##### Kutipan Bacaan

Oleh Pastor Johanes Robini Marianto OP
Peringatan 50 Tahun Konsili Vatikan (1962-1965) diperingati selama tiga tahun dan dibuka oleh Paus Benediktus XVI. Banyak pihak memuji hasil Konsili Vatikan II dan menyebutnya sebagai “gerakan Roh Kudus.” Pujian juga diberikan oleh Santo Yohanes Paulus II dan Paus Benediktus XVI. Memang di sana-sini terdapat banyak kritikkan bahwa Konsili Vatikan II (KV II) seolah-olah membuat Gereja terlalu adaptasi dengan dunia dan meremehkan tradisi lama Gereja Katolik. Namun, ekses bukan berarti KV II salah. Harus diakui, konsili merupakan ungkapan tertinggi tindakan (bukan hanya semangat) kolegialitas seluruh Gereja sehingga bersifat tidak dapat sesat (infalibilis). Maka menolak KV II dan hasilnya merupakan tindakan melawan karisma yang diberikan Roh Kudus yakni ketidakdapatsesatan dari Gereja Katolik.

##########

Tugas
**1.** Sebutkan semua tokoh yang namanya muncul dalam teks tentang Konsili Vatikan II.
**2.** Tuliskan lanjutan teks tentang Konsili Vatikan II, mulai setelah kalimat terakhirnya.
Data berikut tidak dipakai di sini.

##### Data

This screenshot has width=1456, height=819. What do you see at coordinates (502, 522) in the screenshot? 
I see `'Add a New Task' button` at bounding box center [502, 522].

##########
##### Data

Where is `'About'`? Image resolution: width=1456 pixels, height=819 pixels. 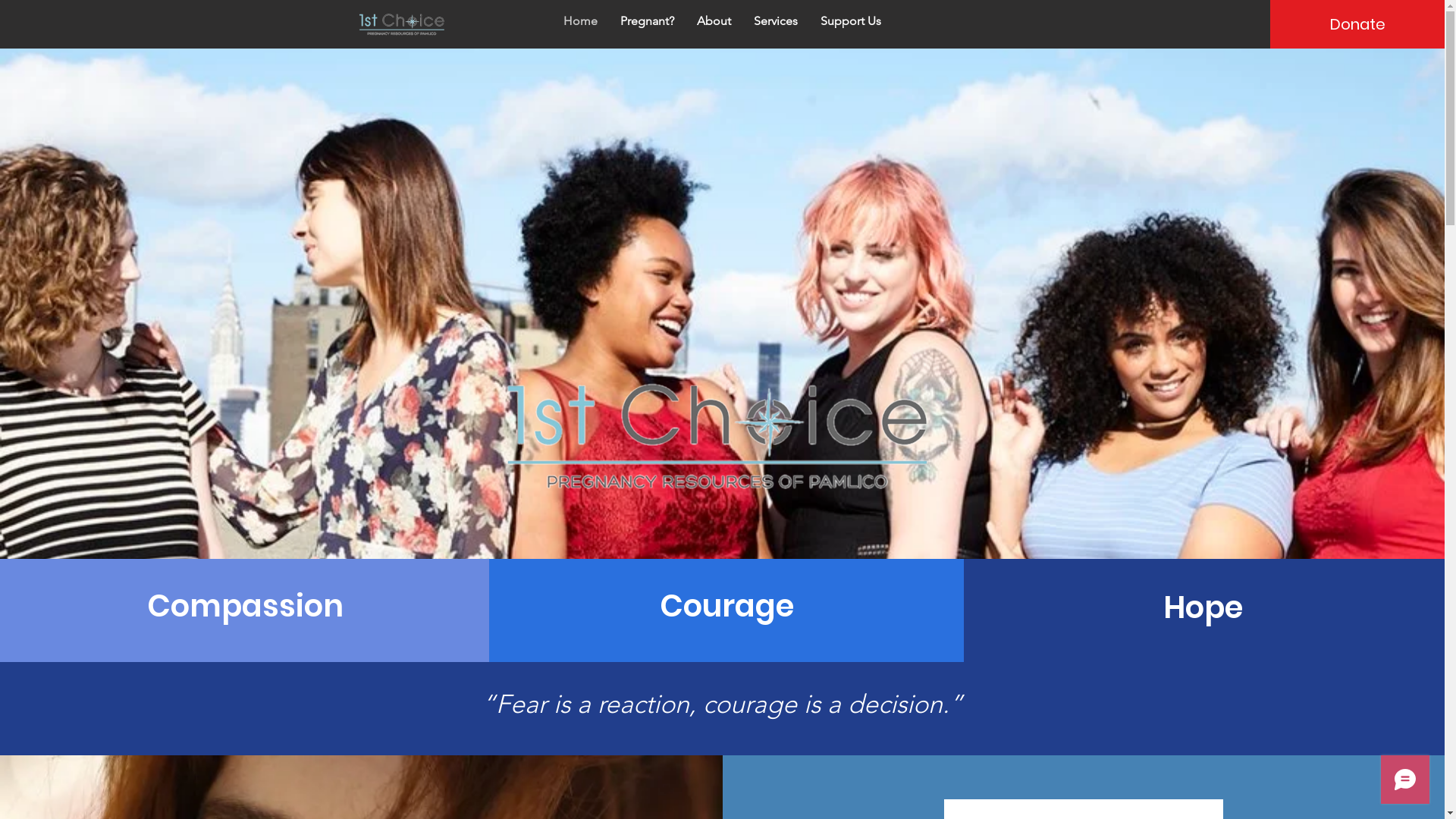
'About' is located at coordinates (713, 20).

##########
##### Data

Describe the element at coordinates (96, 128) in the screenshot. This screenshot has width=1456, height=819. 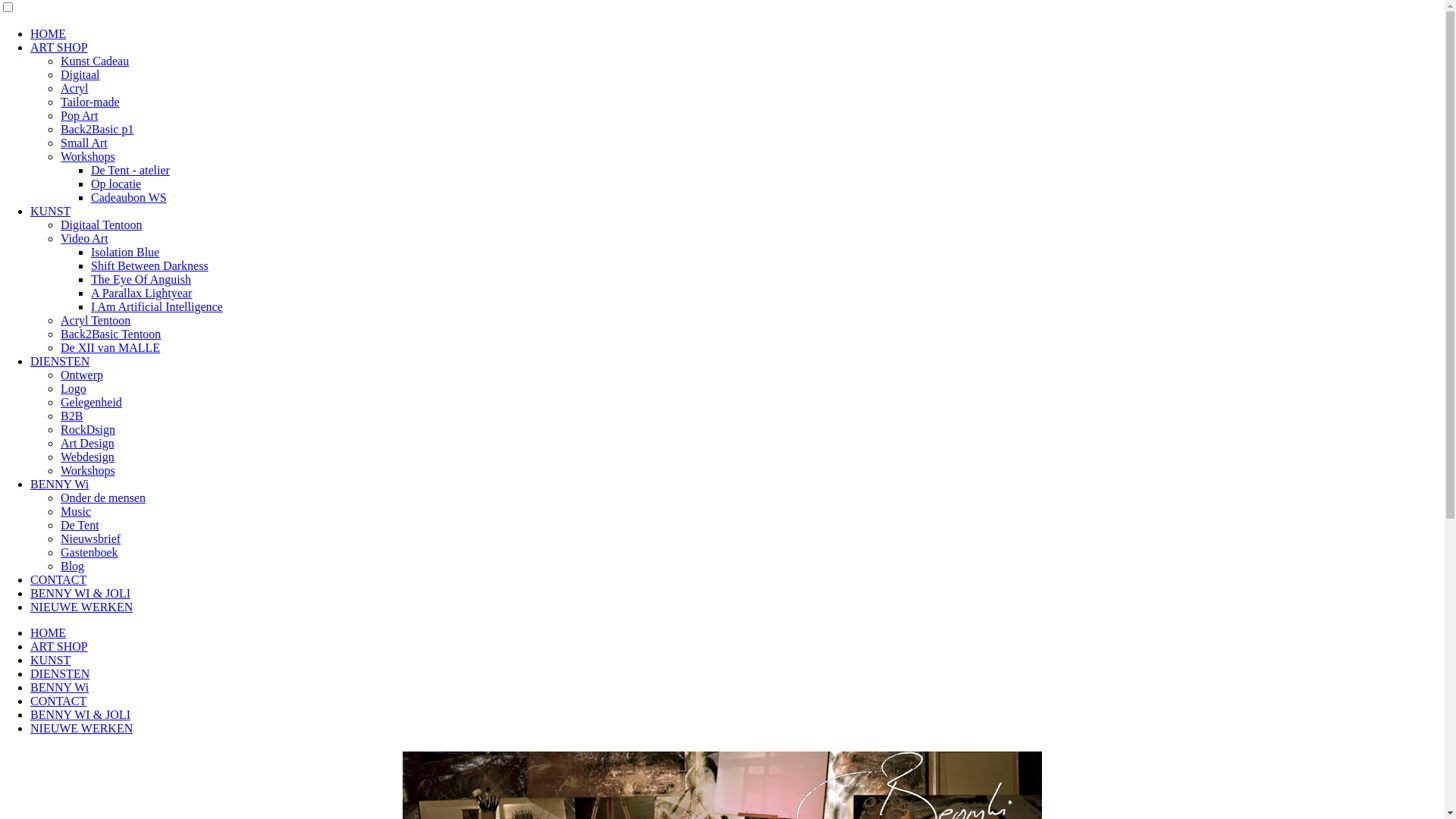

##########

Jawaban per Tugas
**1.** Pastor Johanes Robini Marianto OP, Paus Benediktus XVI, Santo Yohanes Paulus II

**2.**
Ekses negatif selalu ada karena banyak orang belum memahami semangat, isi dan keputusan KV II. Konsili Trente (1545-1563 M) begitu mengakar karena hasil-hasilnya lama dipraktekkan dalam Gereja. Trente boleh dikatakan menentukan hidup Gereja hampir 400 tahun! Maka tidak mengherankan kalau KV II belum sangat tersosialisasi karena baru 50 tahun. Penerimaan (reception) memerlukan proses. Belum tentu semua pihak mengerti ajaran dan semangat KV II.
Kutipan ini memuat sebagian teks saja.